| Raw data |
-------------------------

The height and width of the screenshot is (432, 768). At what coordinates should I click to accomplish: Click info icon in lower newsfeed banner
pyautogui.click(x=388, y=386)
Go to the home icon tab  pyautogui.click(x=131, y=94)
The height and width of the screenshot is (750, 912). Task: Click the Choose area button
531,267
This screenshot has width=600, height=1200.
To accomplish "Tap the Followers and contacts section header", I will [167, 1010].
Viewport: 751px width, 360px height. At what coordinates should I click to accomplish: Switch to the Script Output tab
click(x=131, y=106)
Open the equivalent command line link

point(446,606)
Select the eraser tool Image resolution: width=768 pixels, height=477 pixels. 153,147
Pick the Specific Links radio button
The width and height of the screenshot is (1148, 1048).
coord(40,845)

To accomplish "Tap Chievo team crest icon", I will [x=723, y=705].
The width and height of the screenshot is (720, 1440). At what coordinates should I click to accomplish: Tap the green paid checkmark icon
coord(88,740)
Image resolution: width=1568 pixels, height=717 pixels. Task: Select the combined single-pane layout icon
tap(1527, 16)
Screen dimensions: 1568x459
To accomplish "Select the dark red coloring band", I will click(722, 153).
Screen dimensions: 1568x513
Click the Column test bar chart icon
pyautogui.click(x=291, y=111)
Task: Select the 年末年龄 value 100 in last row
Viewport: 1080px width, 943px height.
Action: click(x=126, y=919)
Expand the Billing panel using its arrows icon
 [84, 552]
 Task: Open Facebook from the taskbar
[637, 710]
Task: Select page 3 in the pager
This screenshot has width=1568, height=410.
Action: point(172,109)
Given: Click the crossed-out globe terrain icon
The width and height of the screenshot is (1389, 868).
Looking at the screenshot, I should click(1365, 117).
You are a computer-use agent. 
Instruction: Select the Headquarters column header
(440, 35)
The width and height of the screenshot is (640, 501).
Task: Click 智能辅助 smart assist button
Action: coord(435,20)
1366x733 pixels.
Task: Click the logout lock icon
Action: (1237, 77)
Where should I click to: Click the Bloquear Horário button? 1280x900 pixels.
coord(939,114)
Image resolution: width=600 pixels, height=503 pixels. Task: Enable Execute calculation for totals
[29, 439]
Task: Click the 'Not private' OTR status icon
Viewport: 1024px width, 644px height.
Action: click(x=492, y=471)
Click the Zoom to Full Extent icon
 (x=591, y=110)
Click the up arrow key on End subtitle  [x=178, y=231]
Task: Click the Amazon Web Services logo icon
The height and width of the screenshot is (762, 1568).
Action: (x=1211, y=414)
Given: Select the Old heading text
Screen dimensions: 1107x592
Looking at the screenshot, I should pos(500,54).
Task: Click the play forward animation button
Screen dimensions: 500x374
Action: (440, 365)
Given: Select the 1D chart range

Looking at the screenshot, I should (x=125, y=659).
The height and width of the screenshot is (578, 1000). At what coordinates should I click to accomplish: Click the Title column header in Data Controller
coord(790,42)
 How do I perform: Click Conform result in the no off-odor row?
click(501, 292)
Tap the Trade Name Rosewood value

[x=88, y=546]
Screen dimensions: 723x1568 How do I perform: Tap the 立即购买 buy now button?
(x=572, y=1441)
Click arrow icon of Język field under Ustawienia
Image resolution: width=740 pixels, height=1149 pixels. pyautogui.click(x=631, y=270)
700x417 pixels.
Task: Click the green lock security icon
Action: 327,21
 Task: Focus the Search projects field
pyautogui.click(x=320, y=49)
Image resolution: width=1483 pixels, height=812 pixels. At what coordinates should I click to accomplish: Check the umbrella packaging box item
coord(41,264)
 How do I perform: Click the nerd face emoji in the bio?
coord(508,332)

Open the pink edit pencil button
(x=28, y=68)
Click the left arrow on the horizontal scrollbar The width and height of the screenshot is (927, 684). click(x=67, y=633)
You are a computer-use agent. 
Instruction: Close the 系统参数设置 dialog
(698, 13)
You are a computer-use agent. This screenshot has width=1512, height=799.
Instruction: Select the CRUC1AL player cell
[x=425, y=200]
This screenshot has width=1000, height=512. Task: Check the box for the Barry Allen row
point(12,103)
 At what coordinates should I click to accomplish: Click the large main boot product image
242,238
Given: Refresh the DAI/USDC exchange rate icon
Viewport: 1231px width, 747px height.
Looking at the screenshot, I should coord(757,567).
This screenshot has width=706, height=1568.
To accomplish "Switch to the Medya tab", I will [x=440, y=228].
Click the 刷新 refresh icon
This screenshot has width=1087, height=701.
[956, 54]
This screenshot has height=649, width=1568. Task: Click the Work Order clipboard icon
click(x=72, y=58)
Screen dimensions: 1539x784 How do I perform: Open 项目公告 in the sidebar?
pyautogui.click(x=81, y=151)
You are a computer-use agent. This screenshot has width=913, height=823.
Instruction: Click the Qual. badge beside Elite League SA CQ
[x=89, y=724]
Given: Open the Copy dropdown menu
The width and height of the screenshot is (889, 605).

-------------------------

| The problem |
Reproduce only those lines of the entries above that run from the line with "Screen dimensions: 1539x784" to the final line.

| Expected answer |
Screen dimensions: 1539x784 How do I perform: Open 项目公告 in the sidebar?
pyautogui.click(x=81, y=151)
You are a computer-use agent. This screenshot has width=913, height=823.
Instruction: Click the Qual. badge beside Elite League SA CQ
[x=89, y=724]
Given: Open the Copy dropdown menu
The width and height of the screenshot is (889, 605).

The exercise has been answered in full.